SF_COORDINATES = (37.76, -122.45)
crimedata = pd.read_csv("SFPD_Incidents_2015.csv")

# for speed purposes
MAX_RECORDS = 1000

# create empty map zoomed in on San Francisco
_map = folium.Map(location=SF_COORDINATES, zoom_start=12)

# add a marker for every record in the filtered data, use a clustered view
for each in crimedata[0:MAX_RECORDS].iterrows():
    _map.simple_marker(
        location = [each[1]["Y"],each[1]["X"]],
        clustered_marker = True)

display(_map)

When running this, it creates a map with location markers that are clustered (clustered_marker = True) if close together. The tileset used in here is OpenStreetMap (which is default). Folium can be used with other tilesets like Mapbox or Cloudmade too.


folium_map_sf

You save a map as an html file by using map.create_map(path='map.html') instead of display(map)

Choropleth Map

Well, that was fun! But this might not be an ideal visualization to compare maps with each other. Lucky for us, there is also a way to create a choropleth map thanks to Folium.

Wikipedia:

A choropleth map (from Greek χώρο ("area/region") + πλήθος ("multitude")) is a thematic map in which areas are shaded or patterned in proportion to the measurement of the statistical variable being displayed on the map, such as population density or per-capita income.

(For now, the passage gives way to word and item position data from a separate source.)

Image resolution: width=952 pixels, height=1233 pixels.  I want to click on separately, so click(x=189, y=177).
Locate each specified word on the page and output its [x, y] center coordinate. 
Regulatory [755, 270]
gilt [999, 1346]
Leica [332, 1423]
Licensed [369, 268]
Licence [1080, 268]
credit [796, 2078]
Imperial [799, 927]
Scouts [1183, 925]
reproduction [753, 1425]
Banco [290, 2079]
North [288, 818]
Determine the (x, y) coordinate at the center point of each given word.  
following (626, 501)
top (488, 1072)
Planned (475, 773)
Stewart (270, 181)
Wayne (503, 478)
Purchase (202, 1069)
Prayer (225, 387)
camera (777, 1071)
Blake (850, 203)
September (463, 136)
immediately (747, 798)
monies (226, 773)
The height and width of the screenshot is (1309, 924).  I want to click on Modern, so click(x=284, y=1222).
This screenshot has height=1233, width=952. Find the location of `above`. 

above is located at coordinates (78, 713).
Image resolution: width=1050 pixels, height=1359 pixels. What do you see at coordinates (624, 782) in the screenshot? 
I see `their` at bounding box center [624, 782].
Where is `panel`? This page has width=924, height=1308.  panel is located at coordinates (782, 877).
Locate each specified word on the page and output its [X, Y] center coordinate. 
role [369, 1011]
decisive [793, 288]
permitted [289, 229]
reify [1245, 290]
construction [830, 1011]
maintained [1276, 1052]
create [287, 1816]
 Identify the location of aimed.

To create a choropleth, we need a geojson file to create the areas/boundaries that match the San Francisco police districts in the data file. With a Google search on "sfpd districts geojson" I found a government open data website with a Shapefile that almost matches my needs.

The next step is to convert the Shapefile into a geojson file. The easiest way is to use an ogr2ogr web client. Select the downloaded zip file and put crs:84 in the Target SRS field. Save the result as sfpddistricts.geojson and upload the file to your Domino project.

The additional Python code to create a choropleth is as follows. Note that I used the whole dataset instead of the 1000 records used earlier. Because the choropleth is based on the aggregated counts, the speed isn't suffering from large datasets.

# definition of the boundaries in the map
district_geo = r"sfpddistricts.geojson"

# calculating total number of incidents per district
crimedata2 = pd.DataFrame(crimedata["PdDistrict"].value_counts().astype(float))
crimedata2.to_json("crimeagg.json")
crimedata2 = crimedata2.reset_index()
crimedata2.columns = ["District", "Number"]

# creation of the choropleth map1 = folium.Map(location=SF_COORDINATES, zoom_start=12)
map1.geo_json(geo_path = district_geo,
data_out = "crimeagg.json",
data = crimedata2,
columns = ["District", "Number"],
key_on = "feature.properties.DISTRICT",
fill_color = "YlOrRd",
fill_opacity = 0.7,
line_opacity = 0.2,
legend_name = "Number of incidents per district"

It creates a choropleth map like below with a legend in the upper right corner. Color Brewer color schemes are built-in and added like fill_color = 'YlOrRd'. The aggregated counts are stored in a separate json file (crimedata2.to_json('crimeagg.json')) which is later used as data source during the creation of the map.

Choropleth map using Folium

Building a Self-Service Reporting Tool

The crime incident data is much richer than just locations and districts. It also contains variables like categories, dates and times. This creates the opportunity to, for instance, get better insights in specific sorts of incidents. To avoid making maps for all combinations of variables, I used Domino's "Launcher" feature to let others create their own maps based on their parameters.

Opening Folium project in Domino

A Launcher in Domino is a self-service web form that lets non-technical users run your script. To create one, we just need to specify what parameters to expose through the web form.

My launcher will have two parameters:
1. "Dayofweek" is a multi-select list and contains all the days of the week.
2. "Category" is a select menu with all the incident categories that are in the data.

Out of laziness, I decide to create a little script to create the list of categories that occur in the data.

Python script for categorizing data for Folium project

I copy paste the result of the second cell into the Allowed Values field in the newly created launcher.

The script that handles the launcher requests is main.py. This next bit of code handles the user input and uses it to filter the dataset:

args = sys.argv
dayselect = args[1].split(",")
crimeselect = args[2]

daycond = crimedata["DayOfWeek"].isin(dayselect)
crimecond = crimedata["Category"] == (crimeselect)

filtered_crimedata = crimedata[crimecond & daycond]

Now that we have category and description information, why not use it as a popup for the markers? Just add popup=each[1]['Category'] + ": " + each[1]['Descript'] to the parameters of the marker placement function. Main.py contains both the marker map code and the choropleth code.

Now we can create maps using the launcher. The following (static) map shows the drugs and narcotics related incidents in the weekends (Saturday & Sunday). Zooming in on the created map will make the clusters split. The blue markers refer to individual incidents. It is probably no surprise to see that most drug related incidents take place in and near the Tenderloin area.

San Francisco map with crime incident clusters in choropleth

It also creates a choropleth map like this one, telling a story similar to the map with markers.

choromap-san_francisco

Bonus: Comparing Maps

Now that we have created the code and launcher like this, we can use the Domino comparison feature to put multiple maps side by side.

I had two separate runs from the launcher, one with burglaries in the weekend and one during weekdays. Both runs succeeded. The next step is to select both runs and hit compare at the top.

Comparing folium maps in Domino Data Lab Enterprise MLOPs Platform

A page will open which contains a comparison of both runs. The nice part is that it will put the maps next to each other. This way we can easily see that, in case of our example, burglaries seem more evenly spread over San Francisco in weekends than during weekdays.

Domino Data Lab Enterprise MLOPs Platform comparing maps

So there we have it, a pretty easy way to create and compare maps. I didn't find very shocking crime incident trends, yet. So feel free to share your most interesting finds in the comments.